Le législateur a fait de la manipulation mentale un élément constitutif de certaines infractions, notamment en matière d'abus de vulnérabilité. L'abus de l'état de sujétion psychologique ou physique résultant de l'exercice de pressions graves ou réitérées ou de techniques propres à altérer le jugement peut être réprimé lorsqu'il conduit la victime à un acte gravement préjudiciable.
Le prosélytisme religieux
La frontière entre l'exercice légitime de la liberté religieuse et le prosélytisme abusif constitue une question récurrente. Les juges français et le juge européen distinguent le prosélytisme de témoignage, qui relève de la liberté d'expression religieuse, du prosélytisme abusif ou de mauvais aloi, qui porte atteinte aux droits d'autrui.
La CEDH a admis la compatibilité avec la Convention de mesures dérogatoires en matière d'incarcération justifiées par le risque de prosélytisme. Le Conseil d'État, dans son avis du 27 novembre 1989 (repris dans le contentieux de la laïcité scolaire), avait identifié le prosélytisme comme l'une des limites légitimes au port de signes religieux dans les établissements scolaires.

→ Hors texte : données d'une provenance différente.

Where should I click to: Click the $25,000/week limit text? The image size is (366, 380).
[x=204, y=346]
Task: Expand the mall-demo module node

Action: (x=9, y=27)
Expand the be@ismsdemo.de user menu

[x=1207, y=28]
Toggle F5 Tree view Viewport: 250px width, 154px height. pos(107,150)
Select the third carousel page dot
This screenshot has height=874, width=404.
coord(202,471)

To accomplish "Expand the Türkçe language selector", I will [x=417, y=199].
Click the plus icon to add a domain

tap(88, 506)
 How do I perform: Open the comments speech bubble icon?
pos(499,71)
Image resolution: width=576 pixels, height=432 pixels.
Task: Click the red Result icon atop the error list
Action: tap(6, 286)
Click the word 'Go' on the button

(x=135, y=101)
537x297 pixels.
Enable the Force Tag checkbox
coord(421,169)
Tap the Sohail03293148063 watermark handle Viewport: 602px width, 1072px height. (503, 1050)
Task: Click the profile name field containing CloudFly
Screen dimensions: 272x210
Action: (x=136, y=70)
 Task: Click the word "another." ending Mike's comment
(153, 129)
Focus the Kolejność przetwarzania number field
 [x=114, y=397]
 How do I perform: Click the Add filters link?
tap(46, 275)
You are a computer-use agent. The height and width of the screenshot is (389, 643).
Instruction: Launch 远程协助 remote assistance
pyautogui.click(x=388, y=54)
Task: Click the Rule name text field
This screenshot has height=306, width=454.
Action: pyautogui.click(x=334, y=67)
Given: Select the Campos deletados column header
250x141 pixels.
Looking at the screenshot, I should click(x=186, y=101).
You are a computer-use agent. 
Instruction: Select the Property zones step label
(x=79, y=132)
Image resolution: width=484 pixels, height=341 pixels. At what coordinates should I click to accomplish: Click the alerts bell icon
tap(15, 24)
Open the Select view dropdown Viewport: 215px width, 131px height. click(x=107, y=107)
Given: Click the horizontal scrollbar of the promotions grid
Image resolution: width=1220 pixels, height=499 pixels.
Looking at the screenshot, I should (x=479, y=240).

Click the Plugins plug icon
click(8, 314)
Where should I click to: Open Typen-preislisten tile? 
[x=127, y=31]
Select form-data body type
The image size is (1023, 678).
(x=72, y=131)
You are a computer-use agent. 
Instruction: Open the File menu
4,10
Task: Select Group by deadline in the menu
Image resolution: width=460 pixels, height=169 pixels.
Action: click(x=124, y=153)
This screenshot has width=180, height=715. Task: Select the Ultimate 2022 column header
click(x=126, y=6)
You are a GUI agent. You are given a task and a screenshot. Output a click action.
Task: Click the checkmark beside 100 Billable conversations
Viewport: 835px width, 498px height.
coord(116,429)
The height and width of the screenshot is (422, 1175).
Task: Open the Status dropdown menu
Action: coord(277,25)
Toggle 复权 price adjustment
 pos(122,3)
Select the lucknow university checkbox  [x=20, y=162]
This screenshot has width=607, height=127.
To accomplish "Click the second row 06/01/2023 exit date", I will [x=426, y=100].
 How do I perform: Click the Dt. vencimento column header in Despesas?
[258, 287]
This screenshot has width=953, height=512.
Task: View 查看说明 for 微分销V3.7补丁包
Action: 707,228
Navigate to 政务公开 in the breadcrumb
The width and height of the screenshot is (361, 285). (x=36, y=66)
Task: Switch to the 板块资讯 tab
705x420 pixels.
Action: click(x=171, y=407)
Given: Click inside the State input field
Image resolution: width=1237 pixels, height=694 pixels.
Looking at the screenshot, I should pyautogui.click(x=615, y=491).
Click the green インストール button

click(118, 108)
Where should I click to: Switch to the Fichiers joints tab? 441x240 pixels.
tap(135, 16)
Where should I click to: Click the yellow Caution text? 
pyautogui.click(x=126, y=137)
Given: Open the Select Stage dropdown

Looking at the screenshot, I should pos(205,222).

Dans le cadre de la fonction publique, le prosélytisme constitue un manquement grave à l'obligation de neutralité. Le Conseil d'État a justifié la sanction disciplinaire d'un agent qui remettait aux usagers des imprimés à caractère religieux, considérant que cette conduite constituait un détournement de sa position de service public.
Les enjeux contemporains
Les facteurs de tension autour de la liberté de religion se sont multipliés : montée des communautarismes, replis identitaires, résurgence du discours religieux dans la société, réactions face aux phénomènes migratoires et terrorisme. Ces phénomènes ont conduit à un renforcement de l'intervention législative et jurisprudentielle. La loi n° 2021-1109 du 24 août 2021 confortant le respect des principes de la République (dite loi "séparatisme") a renforcé les obligations des associations cultuelles, introduit un "contrat d'engagement républicain" pour les associations subventionnées et élargi les possibilités de dissolution des associations portant atteinte à l'ordre public.
À retenir
- Les restrictions à la liberté de religion doivent être prévues par la loi, nécessaires dans une société démocratique et proportionnées (article 9 § 2 CEDH).
- La loi About-Picard du 12 juin 2001 réprime la manipulation mentale dans le cadre de mouvements sectaires sans définir la notion de secte.
- Le prosélytisme abusif se distingue du témoignage religieux légitime ; il constitue un manquement grave à la neutralité pour les agents publics.
- La loi du 24 août 2021 confortant le respect des principes de la République a renforcé l'encadrement des associations cultuelles.
- Le triple test de légalité, nécessité et proportionnalité structure le contentieux des restrictions à la liberté religieuse.